■ WRITTEN PROBLEM
Pull out every line of the material below that contains the word "Click", matching case exactly.

■ GIVEN DATA
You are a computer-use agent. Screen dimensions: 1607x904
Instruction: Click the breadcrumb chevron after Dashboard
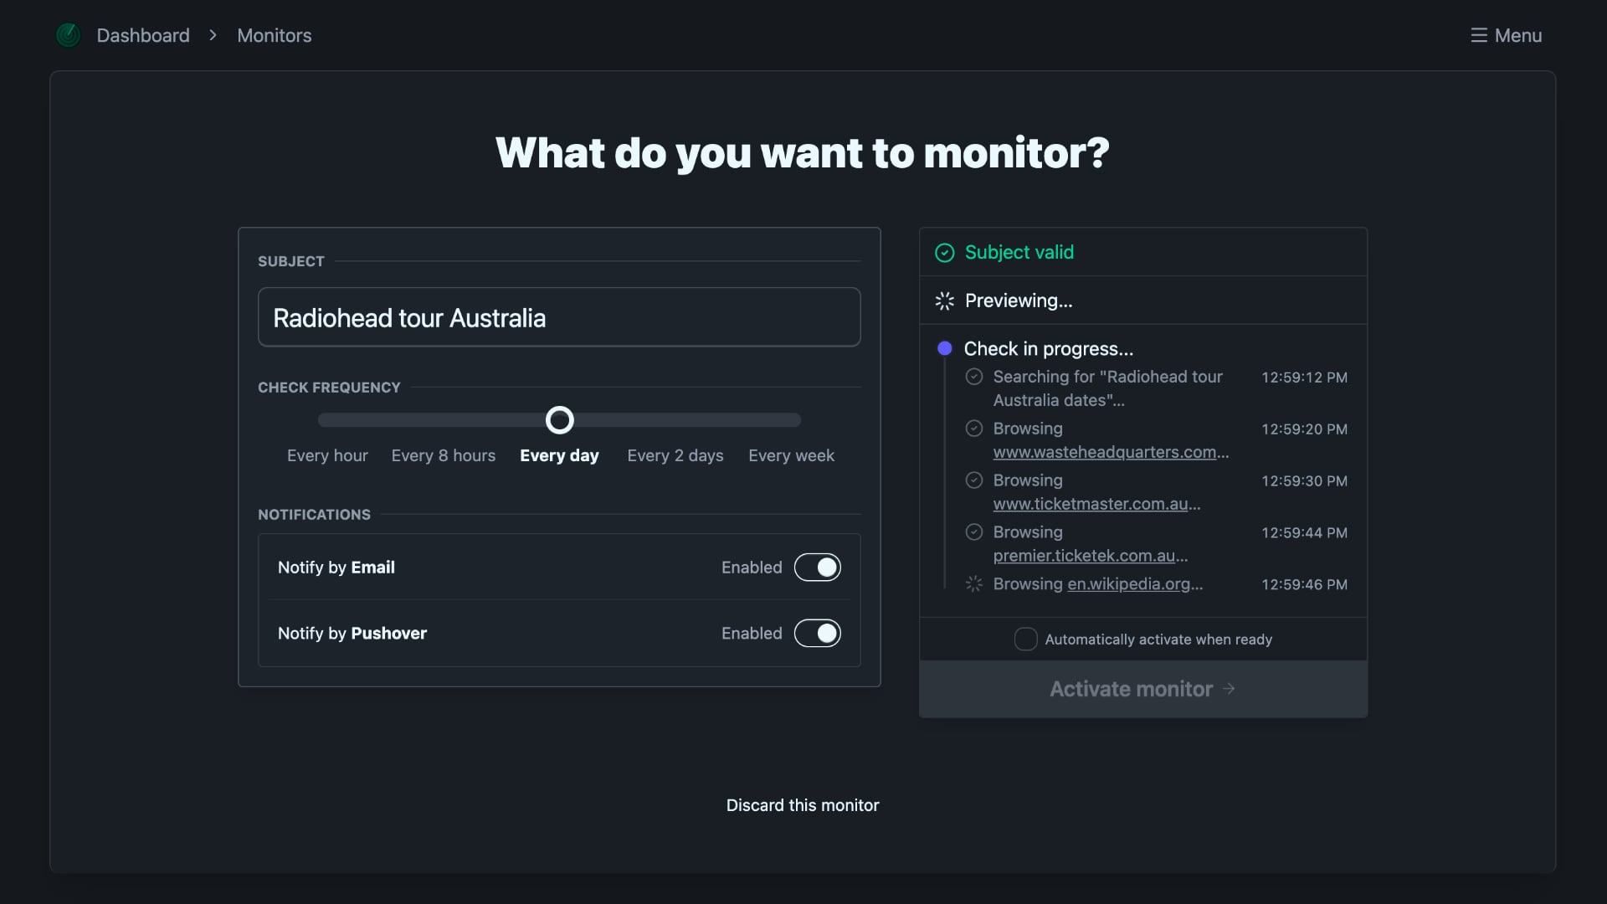[213, 35]
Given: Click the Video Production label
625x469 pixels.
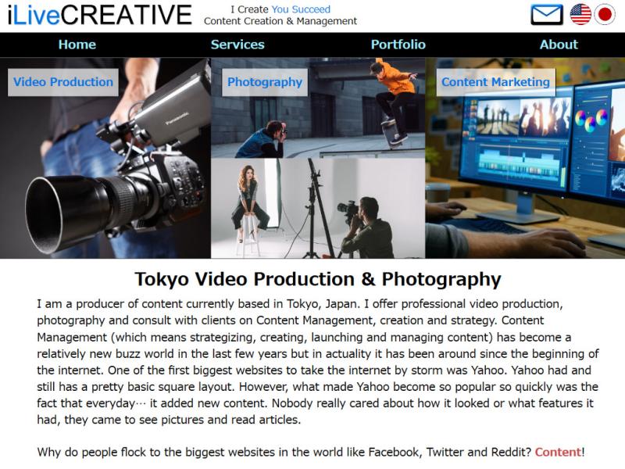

■ THE SOLUTION
Instruction: Click the breadcrumb chevron after Dashboard
Given: Click the Video Production label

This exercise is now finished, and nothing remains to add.